Source URL: https://simonwillison.net/2025/Aug/11/ai-for-data-engineers/#atom-everything
Source: Simon Willison’s Weblog
Title: AI for data engineers with Simon Willison
Feedly Summary: AI for data engineers with Simon Willison
I recorded an episode last week with Claire Giordano for the Talking Postgres podcast. The topic was “AI for data engineers" but we ended up covering an enjoyable range of different topics.
How I got started programming with a Commodore 64 – the tape drive for which inspired the name Datasette
Selfish motivations for TILs (force me to write up my notes) and open source (help me never have to solve the same problem twice)
LLMs have been good at SQL for a couple of years now. Here’s how I used them for a complex PostgreSQL query that extracted alt text from my blog’s images using regular expressions
Structured data extraction as the most economically valuable application of LLMs for data work
2025 has been the year of tool calling a loop ("agentic" if you like)

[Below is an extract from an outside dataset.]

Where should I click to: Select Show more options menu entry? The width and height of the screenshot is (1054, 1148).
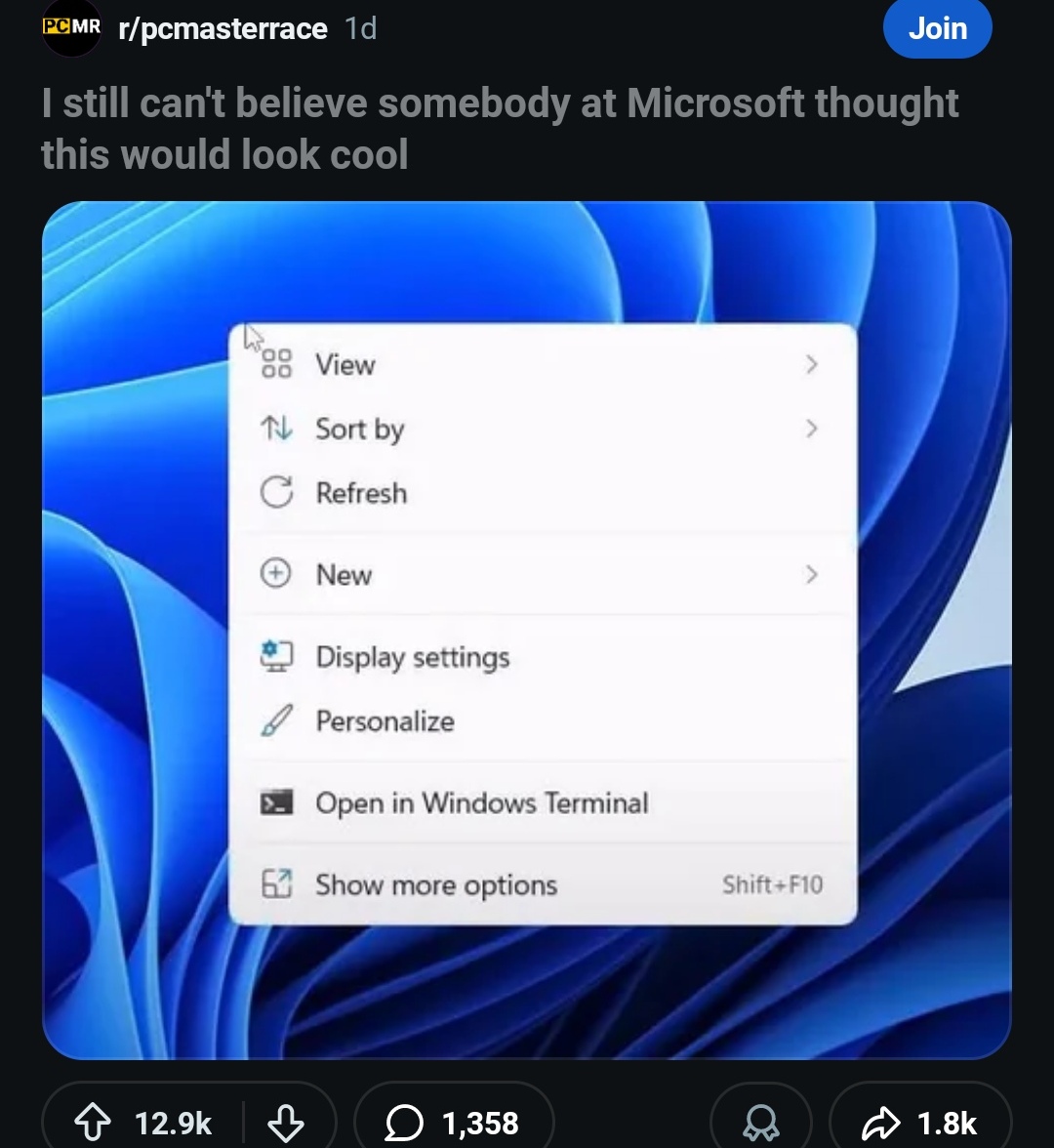[x=436, y=885]
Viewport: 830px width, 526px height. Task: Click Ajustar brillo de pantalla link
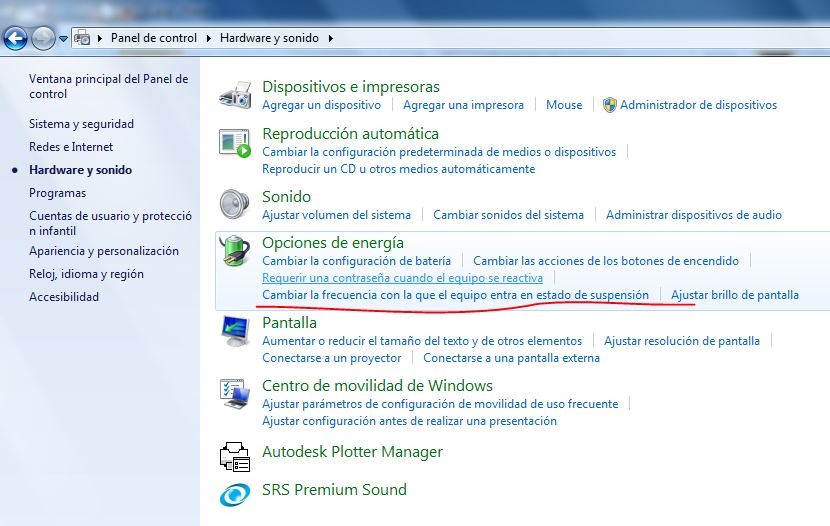point(734,295)
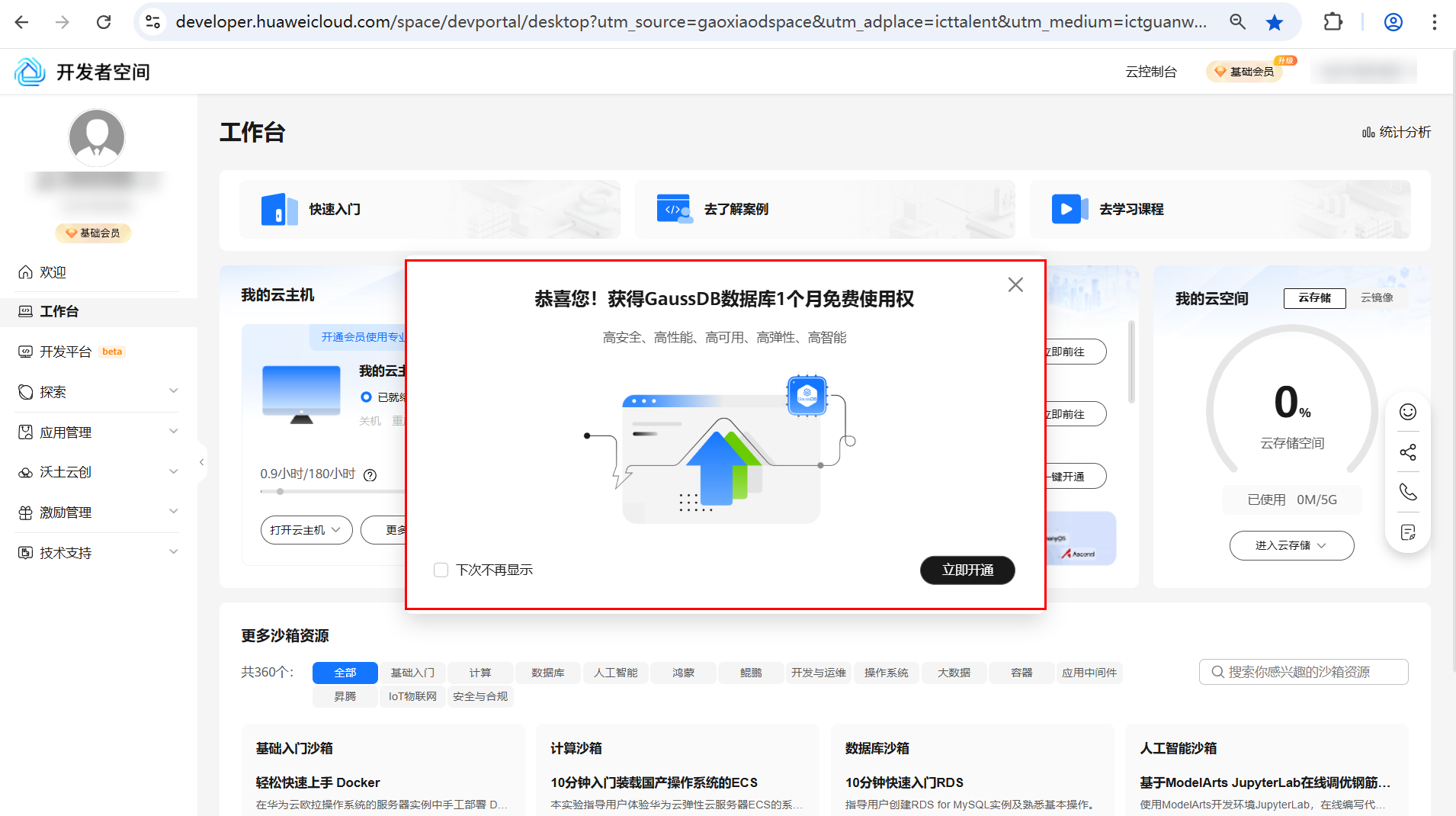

Thoughts on running MCPs securely – read-only database access, think about sandboxes, use PostgreSQL permissions, watch out for the lethal trifecta
Jargon guide: Agents, MCP, RAG, Tokens
How to get started learning to prompt: play with the models and "bring AI to the table" even for tasks that you don’t think it can handle
"It’s always a good day if you see a pelican"
Tags: postgresql, ai, generative-ai, llms, podcast-appearances
AI Summary and Description: Yes
Summary: The text discusses various aspects of using AI in data engineering, focusing on its application with SQL, the use of large language models (LLMs), and secure practices in running machine learning processes. It highlights how LLMs can effectively assist in data extraction tasks, emphasizing both practical applications and security considerations in handling data.
Detailed Description: The content centers around the intersection of AI and data engineering, particularly the use of LLMs for querying and data extraction with PostgreSQL. Here are the major points elaborated upon:
– **Introduction to the Podcast Episode**: The speaker reflected on their experiences merging traditional data engineering with AI technologies, particularly in the context of a podcast episode titled “AI for data engineers.”
– **Programming Journey**: A brief history of the speaker’s introduction to programming, referencing a Commodore 64 and its impact on their development experience.
– **Use of LLMs for SQL Queries**:
– LLMs (Large Language Models) have been effective in generating and understanding SQL for tasks over the past couple of years.
– The speaker provided an example of using LLMs to extract alt text from images in their blog through a complex PostgreSQL query utilizing regular expressions.
– **Valuable Applications of LLMs**:
– **Structured Data Extraction**: The text identifies structured data extraction as a significant use case for LLMs within data engineering, highlighting its economic significance.
– **Secure Practices for Machine Learning**:
– The discussion touches on important security practices when running machine learning processes (MCPs) and databases:
– Emphasis on read-only database access to prevent unauthorized data changes.
– Utilization of sandboxes to ensure a secure testing environment.
– Attention to permissions within PostgreSQL to maintain security while allowing necessary access.
– **Jargon and Terminology**: A brief mention of jargon related to AI and data engineering, including terms like Agents, MCP (Machine Learning Controlled Processes), RAG (Retrieval-Augmented Generation), and Tokens.
– **Learning and Engagement**: Advice on learning to prompt LLMs, encouraging experimentation and interaction with AI tools even for less conventional tasks.
– **Closing Thoughts**: A light-hearted conclusion with a personal touch, indicating the speaker’s positive outlook on daily experiences.
Overall, the discussion merges technological insights with practical advice for data engineers looking to leverage AI securely and effectively, making it relevant for professionals in the fields of AI security, information security, and data management.